If you’d like to talk to someone about a career in the construction industry, you can contact the School Leavers Information Service on 1800 CAREER or text SLIS2020 to 0429 009 435. This service can provide more tailored support about your options and the training opportunities that suit you including help polishing your resume or where to find jobs and training.
More tips to start you on your way
- Speak to your friends, your parents/guardians, your career adviser/teachers.
- Visit further information on this website about how you can:
- Be inspired by the career stories of the Australian VET Alumni.
If your wellbeing is being impacted by COVID-19 but you don’t know where to start looking for support, the COVID-19 support page has some information and links that could assist you.
Warwick Johnstone was 17 when he enrolled in an Australian School-based Apprenticeship in carpentry and joinery.
In his second year, his outstanding achievements in the trade saw him named the Australian School-based Apprentice of the Year at the 2007 Australian Training Awards.

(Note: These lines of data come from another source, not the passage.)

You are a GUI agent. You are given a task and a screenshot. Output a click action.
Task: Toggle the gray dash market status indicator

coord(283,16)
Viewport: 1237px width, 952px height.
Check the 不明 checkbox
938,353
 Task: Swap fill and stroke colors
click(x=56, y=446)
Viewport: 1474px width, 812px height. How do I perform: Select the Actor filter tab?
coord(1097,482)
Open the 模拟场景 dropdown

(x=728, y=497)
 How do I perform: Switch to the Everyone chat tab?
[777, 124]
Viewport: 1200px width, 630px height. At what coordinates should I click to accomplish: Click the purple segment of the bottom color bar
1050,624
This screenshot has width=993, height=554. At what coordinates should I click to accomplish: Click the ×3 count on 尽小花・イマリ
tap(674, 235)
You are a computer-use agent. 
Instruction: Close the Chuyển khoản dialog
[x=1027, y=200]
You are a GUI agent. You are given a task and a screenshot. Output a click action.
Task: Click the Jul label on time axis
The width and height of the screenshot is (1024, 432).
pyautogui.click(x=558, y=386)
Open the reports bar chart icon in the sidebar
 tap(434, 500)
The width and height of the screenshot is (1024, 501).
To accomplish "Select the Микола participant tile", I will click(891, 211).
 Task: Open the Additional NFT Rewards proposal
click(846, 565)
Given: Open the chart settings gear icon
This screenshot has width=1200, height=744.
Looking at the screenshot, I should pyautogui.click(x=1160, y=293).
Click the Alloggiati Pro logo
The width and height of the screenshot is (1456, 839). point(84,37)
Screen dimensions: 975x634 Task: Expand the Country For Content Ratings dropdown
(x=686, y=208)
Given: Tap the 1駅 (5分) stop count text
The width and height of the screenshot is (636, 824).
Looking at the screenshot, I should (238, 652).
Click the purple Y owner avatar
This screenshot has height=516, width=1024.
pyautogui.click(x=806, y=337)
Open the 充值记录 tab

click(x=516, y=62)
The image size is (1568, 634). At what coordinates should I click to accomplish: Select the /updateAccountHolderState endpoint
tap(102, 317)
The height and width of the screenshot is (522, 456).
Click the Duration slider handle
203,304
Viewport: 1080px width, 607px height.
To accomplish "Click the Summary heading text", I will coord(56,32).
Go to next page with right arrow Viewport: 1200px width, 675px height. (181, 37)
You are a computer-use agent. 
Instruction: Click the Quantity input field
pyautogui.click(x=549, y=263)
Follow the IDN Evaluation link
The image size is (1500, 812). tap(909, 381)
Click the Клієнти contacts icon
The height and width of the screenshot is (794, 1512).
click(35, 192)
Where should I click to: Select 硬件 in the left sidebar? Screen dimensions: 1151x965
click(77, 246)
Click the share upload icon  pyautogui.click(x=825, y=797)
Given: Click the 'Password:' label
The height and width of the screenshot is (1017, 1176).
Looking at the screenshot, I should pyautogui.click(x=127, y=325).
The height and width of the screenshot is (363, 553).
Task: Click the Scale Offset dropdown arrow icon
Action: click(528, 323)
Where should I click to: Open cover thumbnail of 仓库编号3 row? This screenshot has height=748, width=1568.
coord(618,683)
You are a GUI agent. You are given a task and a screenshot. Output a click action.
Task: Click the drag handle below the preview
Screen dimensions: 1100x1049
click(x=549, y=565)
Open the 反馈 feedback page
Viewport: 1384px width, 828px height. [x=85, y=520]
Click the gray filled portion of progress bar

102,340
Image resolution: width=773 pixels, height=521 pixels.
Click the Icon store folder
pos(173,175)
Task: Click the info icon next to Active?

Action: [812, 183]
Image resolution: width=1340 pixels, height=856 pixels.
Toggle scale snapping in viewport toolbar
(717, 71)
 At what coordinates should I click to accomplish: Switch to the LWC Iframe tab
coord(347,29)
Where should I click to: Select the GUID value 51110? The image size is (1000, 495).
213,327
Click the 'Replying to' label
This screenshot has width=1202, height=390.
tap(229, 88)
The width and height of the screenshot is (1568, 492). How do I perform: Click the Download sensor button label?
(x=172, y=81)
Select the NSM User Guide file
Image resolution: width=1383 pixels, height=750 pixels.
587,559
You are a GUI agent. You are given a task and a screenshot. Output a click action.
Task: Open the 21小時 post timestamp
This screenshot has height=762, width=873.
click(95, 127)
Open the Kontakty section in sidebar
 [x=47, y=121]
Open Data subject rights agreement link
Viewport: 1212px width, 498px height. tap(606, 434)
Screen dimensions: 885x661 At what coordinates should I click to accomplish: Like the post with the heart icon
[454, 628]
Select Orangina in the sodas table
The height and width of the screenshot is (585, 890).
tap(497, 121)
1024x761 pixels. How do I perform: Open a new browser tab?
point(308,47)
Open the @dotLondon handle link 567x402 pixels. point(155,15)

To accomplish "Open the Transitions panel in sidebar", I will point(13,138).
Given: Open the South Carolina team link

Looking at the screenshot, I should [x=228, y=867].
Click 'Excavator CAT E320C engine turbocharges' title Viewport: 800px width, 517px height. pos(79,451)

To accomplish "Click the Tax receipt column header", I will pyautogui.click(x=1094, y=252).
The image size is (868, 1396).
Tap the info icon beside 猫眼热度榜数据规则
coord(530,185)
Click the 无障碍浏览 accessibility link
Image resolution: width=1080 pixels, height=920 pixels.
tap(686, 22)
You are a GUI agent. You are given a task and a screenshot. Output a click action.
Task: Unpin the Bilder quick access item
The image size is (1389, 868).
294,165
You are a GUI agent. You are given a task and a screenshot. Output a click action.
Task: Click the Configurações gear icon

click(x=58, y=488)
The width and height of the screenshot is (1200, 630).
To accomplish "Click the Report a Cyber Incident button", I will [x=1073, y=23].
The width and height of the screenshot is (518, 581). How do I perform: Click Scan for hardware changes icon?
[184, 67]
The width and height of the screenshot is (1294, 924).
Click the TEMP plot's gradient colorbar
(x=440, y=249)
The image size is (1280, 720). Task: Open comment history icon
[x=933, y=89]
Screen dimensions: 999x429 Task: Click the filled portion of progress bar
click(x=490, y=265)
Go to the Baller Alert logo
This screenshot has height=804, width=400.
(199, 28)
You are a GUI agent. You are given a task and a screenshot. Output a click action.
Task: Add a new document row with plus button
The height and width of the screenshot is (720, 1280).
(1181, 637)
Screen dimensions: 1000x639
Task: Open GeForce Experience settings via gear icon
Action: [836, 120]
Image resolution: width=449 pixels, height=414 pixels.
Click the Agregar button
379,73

“My Australian School-based Apprenticeship helped me grow up and become independent at a young age,” Warwick said.
“I developed a skillset that I will have for life while completing secondary school which left the option of university study open.
“I had the opportunity to step up into leadership roles throughout my apprenticeship as a leading hand and eventually a site supervisor.”
Warwick said he enjoys his career in the building industry and commenced a Bachelor of Construction Management.
Warwick is now employed by a commercial construction company in Melbourne as a senior estimator for Hutchinson Builders.
“As an estimator, I’ve found it much easier coming from a trade- based background. I have learnt to speak the same language as the sub-contractors and their staff. Without that knowledge in the back of my mind my work would be much harder,” Warwick said.
He has this advice for secondary school students considering an Australian School-based Apprenticeship:
“I think it’s important for everyone entering the trades to know that an apprenticeship is a dynamic career path and can lead you in many directions that may not be clear right now but will continually change, and one day become clear!
“Don’t be daunted by the opportunities in front of you - it is rare that anyone at a young age has a clear idea of exactly what they want to do. Shortlist a few trades you are interested in and approach local businesses to do some work experience.
“Initially, you will be out of your comfort zone, but remember that just because you choose a certain job it does not mean you are committed to that job for the rest of your life.
“There are so many opportunities to move into different areas of your industry or a completely different industry once you are qualified.”